Driving with your eyes crossed is NOT recommended

Yesterday was a fairly eventful day. I told my work that I didn't plan to return after the baby comes and we got a new car - new to us anyway.

The work talk went well and I feel good about it. I didn't feel right knowing I didn't plan to return and waiting until after 6 weeks to let them know leaving them high dry and angry. I have been in the scrambling position covering for people who leave and it's not fun or possible to stay sane while doing it. With Henry, I really wanted to be able to stay home, but with the economy I knew it wasn't financially possible. This time around, it still might not be financially possible, but it's too much of an emotional need for me to be home I don't know what else to do. I don't want to put more pressure on Phil than he already puts on himself, so hopefully I can keep some steady money coming in here and there from the photography business (shameless plug of the day: www.meghanboyerphotography.com).

Then last night after running around like crazy dealing with returning a rental car and picking up Phil we headed to the dealership and got a previously loved car.
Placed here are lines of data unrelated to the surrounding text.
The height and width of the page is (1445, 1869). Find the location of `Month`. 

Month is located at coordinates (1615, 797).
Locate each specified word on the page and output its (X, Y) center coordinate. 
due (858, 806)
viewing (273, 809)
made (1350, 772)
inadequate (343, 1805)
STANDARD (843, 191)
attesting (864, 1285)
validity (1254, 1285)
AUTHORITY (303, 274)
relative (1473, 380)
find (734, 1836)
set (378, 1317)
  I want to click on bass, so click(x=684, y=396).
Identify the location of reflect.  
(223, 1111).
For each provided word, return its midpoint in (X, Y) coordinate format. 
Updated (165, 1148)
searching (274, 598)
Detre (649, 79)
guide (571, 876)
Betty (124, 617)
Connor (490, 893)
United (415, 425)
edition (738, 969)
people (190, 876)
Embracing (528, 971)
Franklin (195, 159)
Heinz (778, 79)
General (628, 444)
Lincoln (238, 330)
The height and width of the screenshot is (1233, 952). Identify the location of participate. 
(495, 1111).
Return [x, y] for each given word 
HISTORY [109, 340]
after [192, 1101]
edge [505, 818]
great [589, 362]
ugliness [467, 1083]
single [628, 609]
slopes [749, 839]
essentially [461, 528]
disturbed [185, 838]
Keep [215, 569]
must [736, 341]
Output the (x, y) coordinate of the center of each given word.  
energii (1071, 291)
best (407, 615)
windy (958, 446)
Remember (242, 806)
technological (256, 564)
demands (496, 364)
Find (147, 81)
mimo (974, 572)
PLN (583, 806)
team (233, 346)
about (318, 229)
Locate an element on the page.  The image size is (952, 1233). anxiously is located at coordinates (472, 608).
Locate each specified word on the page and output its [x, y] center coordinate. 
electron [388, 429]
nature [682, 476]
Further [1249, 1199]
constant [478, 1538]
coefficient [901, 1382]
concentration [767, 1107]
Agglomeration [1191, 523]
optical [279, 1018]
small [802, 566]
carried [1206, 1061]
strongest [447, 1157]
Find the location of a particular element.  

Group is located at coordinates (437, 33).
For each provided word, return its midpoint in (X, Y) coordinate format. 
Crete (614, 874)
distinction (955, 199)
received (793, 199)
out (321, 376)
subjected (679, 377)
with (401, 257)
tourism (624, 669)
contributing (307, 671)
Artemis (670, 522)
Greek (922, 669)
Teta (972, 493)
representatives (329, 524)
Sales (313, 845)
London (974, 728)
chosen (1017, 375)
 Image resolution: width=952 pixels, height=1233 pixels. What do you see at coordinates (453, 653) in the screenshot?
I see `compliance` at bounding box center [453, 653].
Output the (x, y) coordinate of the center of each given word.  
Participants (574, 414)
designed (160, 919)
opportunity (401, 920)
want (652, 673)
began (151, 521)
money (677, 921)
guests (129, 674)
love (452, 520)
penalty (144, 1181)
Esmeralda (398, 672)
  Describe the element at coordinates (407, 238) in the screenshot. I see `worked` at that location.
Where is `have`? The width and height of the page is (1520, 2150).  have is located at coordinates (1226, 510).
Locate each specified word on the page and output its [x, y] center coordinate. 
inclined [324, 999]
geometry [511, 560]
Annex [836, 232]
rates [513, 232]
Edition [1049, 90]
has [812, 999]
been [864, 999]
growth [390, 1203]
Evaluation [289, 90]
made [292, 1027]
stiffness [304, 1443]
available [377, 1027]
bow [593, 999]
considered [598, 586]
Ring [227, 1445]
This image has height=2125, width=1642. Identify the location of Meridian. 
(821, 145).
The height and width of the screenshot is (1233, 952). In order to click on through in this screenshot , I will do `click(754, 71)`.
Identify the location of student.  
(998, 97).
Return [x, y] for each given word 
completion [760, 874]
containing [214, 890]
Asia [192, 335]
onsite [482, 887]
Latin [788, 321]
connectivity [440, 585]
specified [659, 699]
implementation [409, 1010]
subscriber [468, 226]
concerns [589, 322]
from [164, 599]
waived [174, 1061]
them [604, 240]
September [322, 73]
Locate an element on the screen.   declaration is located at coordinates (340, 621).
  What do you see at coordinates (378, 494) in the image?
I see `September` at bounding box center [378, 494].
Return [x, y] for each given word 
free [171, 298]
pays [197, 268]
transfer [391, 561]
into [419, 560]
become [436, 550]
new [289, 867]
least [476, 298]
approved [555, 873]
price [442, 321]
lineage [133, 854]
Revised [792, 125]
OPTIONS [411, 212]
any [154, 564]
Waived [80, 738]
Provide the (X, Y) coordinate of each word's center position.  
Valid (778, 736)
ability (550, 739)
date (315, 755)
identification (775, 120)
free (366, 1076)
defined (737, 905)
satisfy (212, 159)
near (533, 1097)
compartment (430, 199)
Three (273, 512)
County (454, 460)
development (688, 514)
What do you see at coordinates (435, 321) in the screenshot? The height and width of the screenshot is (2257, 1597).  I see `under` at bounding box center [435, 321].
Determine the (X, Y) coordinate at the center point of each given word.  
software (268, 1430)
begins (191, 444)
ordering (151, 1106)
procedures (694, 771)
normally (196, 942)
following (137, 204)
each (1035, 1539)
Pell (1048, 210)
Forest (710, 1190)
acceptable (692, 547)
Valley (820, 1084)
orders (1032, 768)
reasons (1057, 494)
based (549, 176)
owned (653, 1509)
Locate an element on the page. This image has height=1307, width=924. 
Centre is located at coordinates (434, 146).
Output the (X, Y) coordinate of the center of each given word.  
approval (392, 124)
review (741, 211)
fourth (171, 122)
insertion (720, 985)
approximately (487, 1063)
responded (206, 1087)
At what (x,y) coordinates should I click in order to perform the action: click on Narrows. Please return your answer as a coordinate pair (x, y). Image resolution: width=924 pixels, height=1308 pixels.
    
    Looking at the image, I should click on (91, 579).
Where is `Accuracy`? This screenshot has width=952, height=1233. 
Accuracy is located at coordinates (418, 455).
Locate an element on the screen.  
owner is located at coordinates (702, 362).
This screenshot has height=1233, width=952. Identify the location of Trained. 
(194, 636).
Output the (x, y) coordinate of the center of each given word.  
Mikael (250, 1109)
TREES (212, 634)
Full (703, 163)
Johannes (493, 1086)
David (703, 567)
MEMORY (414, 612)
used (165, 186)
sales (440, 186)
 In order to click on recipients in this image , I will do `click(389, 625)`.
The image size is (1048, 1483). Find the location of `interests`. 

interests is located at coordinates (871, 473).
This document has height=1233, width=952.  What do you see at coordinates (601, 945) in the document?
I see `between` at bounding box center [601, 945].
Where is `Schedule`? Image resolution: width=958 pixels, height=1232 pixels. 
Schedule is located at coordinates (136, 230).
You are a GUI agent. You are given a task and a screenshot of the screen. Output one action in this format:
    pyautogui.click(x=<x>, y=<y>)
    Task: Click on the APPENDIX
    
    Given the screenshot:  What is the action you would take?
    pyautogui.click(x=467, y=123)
I love it, Phil probably thinks we got screwed since he always thinks that! I will say that I don't want to go through this car buying process again for a long time. It was really easy and simple this time, but this is my THIRD car in three and a half years and I'd like to keep it for a while. Phil thinks I go through cars like underwear but I reminded him that someone hit ME and I didn't intentionally total my car, go to the ER, freak out about the baby being ok, all just to get a different car. And last time we had to get rid of the mini because he knocked me up making me far from mini. So now that I think about it, I think it's him wanting to get new cars all the time. I'm on to him.

On top of the recent events, I am dealing with a stupid, annoying, disgusting, wintry cold. Today most of the day I worked with one eye closed because I couldn't see straight with them both open. Too much congestion and snot inside my head is making me dizzy! argh. Boy am I complainey, but really it's gross. How can I drive my new used car with crossed eyes?? And my nice clean steering wheel is going to be germapalooza.

Drink your OJ people. Fight the germ power.

Wednesday, December 2, 2009

Three Years Later . . .

On Saturday, December 2, 2006 I married Phil. Boy did I not know what I was getting into! Just kidding. It's funny though because on that day three years ago I didn't think I could love Phil any more than right then. Well through better and worse, good times and bad, money pit houses, floors caving in, cars getting crunched, black mold, new businesses, getting pregnant, losing Henry, getting pregnant again, cars getting crunched again, basement sewage, more basement sewage, tree roots sent by the devil, big black clouds, lots of rain, and some sunshine here and there we have survived! And I will admit I was so wrong on our wedding day. I love him more today than ever, and I'm pretty sure tomorrow and the next day and the next my love for him will continue to grow exponentially! I never expected to go through so much in such a short amount of time. But there is no one else on earth I would have rather had by my side. We have made a lot of "firsts" and hopefully a lot of "lasts".

Year three was by far the most challenging on us and for us, but we are stronger than ever.

Year four is going to kick year three's ass.